21 APRIL 2001, Page 26

HIV DOES NOT SPREAD AIDS

Robert Baker says that even if the

pharmaceutical companies gave their drugs away Africa would still be ravaged by Aids

THE South African President, Thabo Mbeki, is right to say that HIV is not responsible for the spread of Aids in Africa. Poverty is. The pharmaceutical companies are regularly condemned for being unscrupulous and money-grubbing, but the fact is that if they were to give away the drugs to combat HIV, Aids would continue to kill millions in Africa. Indeed, if the drugs were free, the death toll might rise.

This is not to suggest that Mr Mbeki has got his science right. You cannot contract Aids without infection from HIV. There is really no doubt at all that it is the agent which so catastrophically destroys the immune systems of infected individuals. There are a few scientists, chief among them the American Alan Duesberg, who say that it does not, and they are wrong. No serious doctor or scientist could have witnessed the remarkable improvement in the health of HIV-infected individuals on modern treatment without acknowledging that truth. The mortality from Aids in some British hospitals has fallen tenfold since the drugs became available. The drugs work — which is just as well, given their cost.

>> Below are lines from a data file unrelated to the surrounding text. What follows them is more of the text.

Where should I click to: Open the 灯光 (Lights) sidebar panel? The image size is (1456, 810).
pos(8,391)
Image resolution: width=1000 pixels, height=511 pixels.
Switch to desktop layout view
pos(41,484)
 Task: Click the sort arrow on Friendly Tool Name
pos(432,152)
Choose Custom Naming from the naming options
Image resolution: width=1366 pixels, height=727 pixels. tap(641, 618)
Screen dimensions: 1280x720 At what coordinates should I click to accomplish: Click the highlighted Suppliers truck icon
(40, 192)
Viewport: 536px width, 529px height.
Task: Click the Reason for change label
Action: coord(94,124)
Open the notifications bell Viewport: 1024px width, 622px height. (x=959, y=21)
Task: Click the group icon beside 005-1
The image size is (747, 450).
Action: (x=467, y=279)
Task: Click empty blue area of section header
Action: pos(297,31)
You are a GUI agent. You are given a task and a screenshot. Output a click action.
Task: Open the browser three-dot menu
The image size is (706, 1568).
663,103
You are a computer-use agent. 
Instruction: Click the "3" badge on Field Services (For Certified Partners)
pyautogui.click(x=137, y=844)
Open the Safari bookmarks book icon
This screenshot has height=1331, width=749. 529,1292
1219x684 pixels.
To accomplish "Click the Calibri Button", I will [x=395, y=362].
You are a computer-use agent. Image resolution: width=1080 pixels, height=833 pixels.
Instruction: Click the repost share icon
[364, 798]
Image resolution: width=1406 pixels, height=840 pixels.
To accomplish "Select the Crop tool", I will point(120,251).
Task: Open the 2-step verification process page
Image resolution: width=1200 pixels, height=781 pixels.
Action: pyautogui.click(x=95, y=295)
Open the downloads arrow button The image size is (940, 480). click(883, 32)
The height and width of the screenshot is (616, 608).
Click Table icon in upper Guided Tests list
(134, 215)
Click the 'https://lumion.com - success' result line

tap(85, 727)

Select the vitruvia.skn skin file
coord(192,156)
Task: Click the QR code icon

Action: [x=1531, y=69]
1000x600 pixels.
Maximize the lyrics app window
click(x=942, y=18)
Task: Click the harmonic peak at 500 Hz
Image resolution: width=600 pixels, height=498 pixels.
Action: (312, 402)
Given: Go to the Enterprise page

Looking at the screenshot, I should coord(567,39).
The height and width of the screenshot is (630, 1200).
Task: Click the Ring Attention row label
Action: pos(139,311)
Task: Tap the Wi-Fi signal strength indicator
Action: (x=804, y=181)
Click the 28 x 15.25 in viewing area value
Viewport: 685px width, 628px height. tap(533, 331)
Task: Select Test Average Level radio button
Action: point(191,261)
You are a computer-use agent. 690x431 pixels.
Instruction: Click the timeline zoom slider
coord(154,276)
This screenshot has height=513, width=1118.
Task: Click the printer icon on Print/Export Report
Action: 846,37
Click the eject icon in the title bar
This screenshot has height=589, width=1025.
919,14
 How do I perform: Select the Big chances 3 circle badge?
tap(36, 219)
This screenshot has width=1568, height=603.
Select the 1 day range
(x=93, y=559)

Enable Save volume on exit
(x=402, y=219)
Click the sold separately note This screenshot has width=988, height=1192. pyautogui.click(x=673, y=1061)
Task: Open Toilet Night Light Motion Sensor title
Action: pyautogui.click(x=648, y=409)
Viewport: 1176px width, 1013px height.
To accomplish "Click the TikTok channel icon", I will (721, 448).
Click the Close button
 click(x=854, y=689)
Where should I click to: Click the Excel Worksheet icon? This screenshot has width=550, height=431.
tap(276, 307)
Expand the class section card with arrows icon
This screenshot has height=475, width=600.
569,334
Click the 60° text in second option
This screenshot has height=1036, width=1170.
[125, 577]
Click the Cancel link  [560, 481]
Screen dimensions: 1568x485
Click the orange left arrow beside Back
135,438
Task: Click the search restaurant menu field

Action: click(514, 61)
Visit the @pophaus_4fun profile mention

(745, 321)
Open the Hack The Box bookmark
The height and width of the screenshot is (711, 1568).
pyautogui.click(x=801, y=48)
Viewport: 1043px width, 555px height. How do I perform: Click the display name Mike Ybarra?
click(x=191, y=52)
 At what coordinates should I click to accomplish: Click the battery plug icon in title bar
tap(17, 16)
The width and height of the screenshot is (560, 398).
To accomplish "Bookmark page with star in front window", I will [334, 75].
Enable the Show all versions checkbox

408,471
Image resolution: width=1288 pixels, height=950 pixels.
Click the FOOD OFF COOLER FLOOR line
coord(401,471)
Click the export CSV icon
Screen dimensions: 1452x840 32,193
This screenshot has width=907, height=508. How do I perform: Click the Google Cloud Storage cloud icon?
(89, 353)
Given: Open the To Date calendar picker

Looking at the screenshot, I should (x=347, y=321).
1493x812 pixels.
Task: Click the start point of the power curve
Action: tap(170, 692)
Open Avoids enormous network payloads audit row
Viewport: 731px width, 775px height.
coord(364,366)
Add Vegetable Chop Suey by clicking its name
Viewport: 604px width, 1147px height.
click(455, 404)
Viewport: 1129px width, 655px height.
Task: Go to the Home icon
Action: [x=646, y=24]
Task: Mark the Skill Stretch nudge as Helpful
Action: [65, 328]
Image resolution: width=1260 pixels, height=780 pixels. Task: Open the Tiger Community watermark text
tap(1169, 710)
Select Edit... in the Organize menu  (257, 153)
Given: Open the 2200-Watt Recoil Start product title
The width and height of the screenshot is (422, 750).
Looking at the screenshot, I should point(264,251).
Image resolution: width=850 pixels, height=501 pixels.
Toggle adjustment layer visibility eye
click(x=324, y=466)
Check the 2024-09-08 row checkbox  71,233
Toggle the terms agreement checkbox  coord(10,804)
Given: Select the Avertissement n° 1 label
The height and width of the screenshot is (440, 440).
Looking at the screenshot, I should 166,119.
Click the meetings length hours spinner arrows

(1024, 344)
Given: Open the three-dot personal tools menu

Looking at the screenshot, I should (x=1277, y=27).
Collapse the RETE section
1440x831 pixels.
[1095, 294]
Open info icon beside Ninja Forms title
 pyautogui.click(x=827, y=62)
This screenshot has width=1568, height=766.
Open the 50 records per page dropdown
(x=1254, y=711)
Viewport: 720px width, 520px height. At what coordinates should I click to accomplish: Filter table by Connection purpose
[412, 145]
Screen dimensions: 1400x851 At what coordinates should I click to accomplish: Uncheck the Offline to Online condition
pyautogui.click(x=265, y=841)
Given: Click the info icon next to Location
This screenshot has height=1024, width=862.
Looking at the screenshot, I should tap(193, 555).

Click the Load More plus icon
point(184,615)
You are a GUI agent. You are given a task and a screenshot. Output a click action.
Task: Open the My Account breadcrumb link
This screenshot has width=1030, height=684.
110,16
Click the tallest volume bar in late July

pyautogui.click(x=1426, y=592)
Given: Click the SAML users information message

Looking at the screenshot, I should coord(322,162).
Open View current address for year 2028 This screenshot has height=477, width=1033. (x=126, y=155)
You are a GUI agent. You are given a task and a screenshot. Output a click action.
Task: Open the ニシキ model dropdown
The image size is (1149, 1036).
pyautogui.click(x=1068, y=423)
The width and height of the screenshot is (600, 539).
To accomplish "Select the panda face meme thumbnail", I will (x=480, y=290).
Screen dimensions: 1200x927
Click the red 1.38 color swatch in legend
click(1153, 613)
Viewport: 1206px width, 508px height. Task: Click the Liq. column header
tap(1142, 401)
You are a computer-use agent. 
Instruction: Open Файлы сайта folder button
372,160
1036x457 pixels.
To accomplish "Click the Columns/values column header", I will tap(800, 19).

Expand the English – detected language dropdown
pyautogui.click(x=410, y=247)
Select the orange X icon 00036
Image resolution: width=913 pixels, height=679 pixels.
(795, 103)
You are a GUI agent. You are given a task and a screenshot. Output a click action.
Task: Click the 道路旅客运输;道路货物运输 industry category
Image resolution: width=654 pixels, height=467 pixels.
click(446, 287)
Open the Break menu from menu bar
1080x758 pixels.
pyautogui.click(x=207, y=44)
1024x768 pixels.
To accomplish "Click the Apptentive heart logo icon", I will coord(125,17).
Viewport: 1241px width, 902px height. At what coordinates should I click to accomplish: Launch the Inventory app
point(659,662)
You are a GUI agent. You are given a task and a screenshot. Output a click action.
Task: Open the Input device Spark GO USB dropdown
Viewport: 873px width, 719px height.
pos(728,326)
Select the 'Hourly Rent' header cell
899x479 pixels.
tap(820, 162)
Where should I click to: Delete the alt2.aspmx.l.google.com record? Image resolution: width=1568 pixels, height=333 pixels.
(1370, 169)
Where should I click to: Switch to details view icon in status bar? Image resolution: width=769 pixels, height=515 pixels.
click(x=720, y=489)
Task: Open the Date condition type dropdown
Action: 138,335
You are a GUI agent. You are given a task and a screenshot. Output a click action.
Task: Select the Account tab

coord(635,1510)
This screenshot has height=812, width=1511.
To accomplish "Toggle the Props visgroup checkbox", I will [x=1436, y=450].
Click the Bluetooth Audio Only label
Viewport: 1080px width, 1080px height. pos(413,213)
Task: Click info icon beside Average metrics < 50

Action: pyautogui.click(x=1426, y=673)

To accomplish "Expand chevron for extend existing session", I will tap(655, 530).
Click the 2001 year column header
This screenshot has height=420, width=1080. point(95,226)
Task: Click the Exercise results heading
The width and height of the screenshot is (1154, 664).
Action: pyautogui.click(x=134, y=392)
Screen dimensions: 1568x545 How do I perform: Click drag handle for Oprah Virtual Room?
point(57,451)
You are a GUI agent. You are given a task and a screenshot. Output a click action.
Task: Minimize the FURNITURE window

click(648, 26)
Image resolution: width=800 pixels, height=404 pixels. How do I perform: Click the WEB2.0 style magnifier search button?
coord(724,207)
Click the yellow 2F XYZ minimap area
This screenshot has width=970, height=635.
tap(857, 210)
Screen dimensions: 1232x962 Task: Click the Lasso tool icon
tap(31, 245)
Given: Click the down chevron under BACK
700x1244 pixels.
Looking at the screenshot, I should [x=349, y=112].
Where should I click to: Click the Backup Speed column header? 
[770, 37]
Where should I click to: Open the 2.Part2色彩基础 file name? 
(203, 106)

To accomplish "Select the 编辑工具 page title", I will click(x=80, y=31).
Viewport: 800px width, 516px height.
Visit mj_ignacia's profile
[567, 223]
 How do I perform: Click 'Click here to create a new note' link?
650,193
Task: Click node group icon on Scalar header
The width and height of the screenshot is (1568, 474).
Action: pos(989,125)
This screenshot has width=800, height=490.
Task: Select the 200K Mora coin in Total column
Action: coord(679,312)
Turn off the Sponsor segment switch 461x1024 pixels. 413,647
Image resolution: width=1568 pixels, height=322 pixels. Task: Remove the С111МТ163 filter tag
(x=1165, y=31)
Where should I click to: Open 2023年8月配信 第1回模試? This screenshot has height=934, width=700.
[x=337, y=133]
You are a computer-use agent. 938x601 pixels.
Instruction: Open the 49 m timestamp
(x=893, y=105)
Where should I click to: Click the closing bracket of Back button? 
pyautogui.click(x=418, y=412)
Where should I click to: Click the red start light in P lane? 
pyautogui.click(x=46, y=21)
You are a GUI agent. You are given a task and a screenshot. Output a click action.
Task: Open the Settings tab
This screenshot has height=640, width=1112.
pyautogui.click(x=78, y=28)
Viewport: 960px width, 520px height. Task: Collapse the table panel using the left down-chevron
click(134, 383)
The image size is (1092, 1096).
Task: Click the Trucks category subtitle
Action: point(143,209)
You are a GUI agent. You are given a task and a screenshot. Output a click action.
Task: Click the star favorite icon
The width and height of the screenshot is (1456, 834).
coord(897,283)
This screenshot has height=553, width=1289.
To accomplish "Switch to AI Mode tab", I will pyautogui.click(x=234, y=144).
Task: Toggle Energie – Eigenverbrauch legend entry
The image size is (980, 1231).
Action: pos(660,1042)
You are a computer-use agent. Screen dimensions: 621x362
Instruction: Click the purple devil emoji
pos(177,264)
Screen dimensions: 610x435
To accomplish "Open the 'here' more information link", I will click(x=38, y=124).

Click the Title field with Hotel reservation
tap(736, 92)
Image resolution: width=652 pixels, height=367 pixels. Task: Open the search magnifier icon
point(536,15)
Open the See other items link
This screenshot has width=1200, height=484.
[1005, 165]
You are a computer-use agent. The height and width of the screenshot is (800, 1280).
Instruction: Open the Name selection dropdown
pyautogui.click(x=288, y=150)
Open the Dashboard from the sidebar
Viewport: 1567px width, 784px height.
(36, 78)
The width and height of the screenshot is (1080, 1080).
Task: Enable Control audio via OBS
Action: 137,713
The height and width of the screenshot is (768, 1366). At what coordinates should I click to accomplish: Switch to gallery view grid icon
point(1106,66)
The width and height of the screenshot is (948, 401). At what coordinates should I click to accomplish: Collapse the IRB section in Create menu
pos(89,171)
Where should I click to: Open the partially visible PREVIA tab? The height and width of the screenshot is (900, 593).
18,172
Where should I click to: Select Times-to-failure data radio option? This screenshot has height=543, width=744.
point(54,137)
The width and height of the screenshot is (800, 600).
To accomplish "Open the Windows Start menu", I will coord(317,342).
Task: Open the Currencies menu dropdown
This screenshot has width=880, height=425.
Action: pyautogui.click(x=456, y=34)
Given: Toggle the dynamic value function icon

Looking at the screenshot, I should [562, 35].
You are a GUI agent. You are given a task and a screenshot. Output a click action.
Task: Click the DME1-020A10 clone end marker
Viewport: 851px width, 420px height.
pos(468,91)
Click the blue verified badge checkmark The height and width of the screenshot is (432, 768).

To begin with they did not work. Initially, each promising drug was met with rapid disappointment as the virus became resistant. And then, in 1995, the penny

dropped — some might say a bit belatedly. What was needed was not single drugs, but a combination of at least three.

New drugs have come — and gone — but that is the essence of treatment. With these drugs you can prevent HIV from developing into full-blown Aids and even bring the desperately ill back from the brink. Sadly, though, it is not that simple. If you do not take the drugs properly, the virus comes back in a resistant form which may be impossible to treat. 'Properly' means that you really need adherence approaching 100 per cent to the drug regimen. Treatment — as far as we know — needs to be maintained for a lifetime, because the virus simply comes back if it is stopped.

In Britain HIV units have achieved the best results in the world. Encouraging 100 per cent adherence is a tremendous feat achieved by dedicated and inspired teams of nurses, doctors, health advisers, community specialists, scientists and pharmacists. Patients attend regularly for follow-up in clinics and have a battery, of expensive tests performed at every attendance, All drugs have side-effects and these need to be screened for (a major cause of HIV morbidity and mortality is now drug complications), and you have to test for response of, and resistance to, the virus.

It is absurd to suppose that Western medicine will solve the problem in Africa. Even if the drugs were provided free, you would need, by African standards, impossibly expensive support facilities to monitor the effects of treatment. One major London teaching hospital has a budget of about £20 million a year to treat 2,000 patients with HIV. This compares with a per capita healthcare budget for all medical problems of $20 per person per year in Uganda, which is far from the poorest of African nations.

And that is where the problem lies. Without proper scientific support, just handing Out free drugs in Africa will not cure people of HIV. This is my point and, for different reasons, Mbeki's. In Africa, Aids is not a consequence of HIV but of poverty.

There is worse. Resistant virus can be transmitted from person to person, and by handing out drugs without proper back-up we would run the risk of a second wave of primarily resistant virus spreading worldwide, This where the lesson from TB is vital. TB is a far easier disease to treat. In Britain we expect cure rates of greater than 90 per cent for the lung form, after usually just six months of treatment. Let us compare that with the situation in, for example, Nigeria. In one study it was established that nearly half of all drugs offered for treatment of TB there were out-of-date, incorrectly prescribed or fake.

Apart from money, you also need a social structure in which to implement your treatment. In a depressingly common development, the Nigerian study had to be abandoned halfway through because of civil unrest. The cure rate for TB in the Third World is, not surprisingly, about 10 per cent. Up to 15 per cent of isolates of TB in those countries show evidence of resistance, and there have already been outbreaks of fatal, multiply-resistant TB in London and New York.

So what can be done in Africa? The answer is, to most HIV clinicians, screamingly obvious. There are already some limited measures in practice: routine condom use and public-health messages; treatment of sexually transmitted diseases which enhance HIV transmission; use of cheap, life-saving pneumonia preventers like Septrin; and Caesarean sections for affected mothers.

But what the banners of protesters outside the drug companies ought to be saying is not 'Free Drugs' but 'Where Are Your Vaccines?'. Most vaccines require one or two injections, in contrast to a lifetime's dependence on drugs that are proving highly lucrative, for the pharmaceutical industry. The number of scientists working on HIV vaccines throughout the world is about 100. Almost none of them works for commercial drug companies. As they say in America, go figure.

Robert Baker is a specialist registrar in infectious diseases/HIV medicine in a London teaching hospital.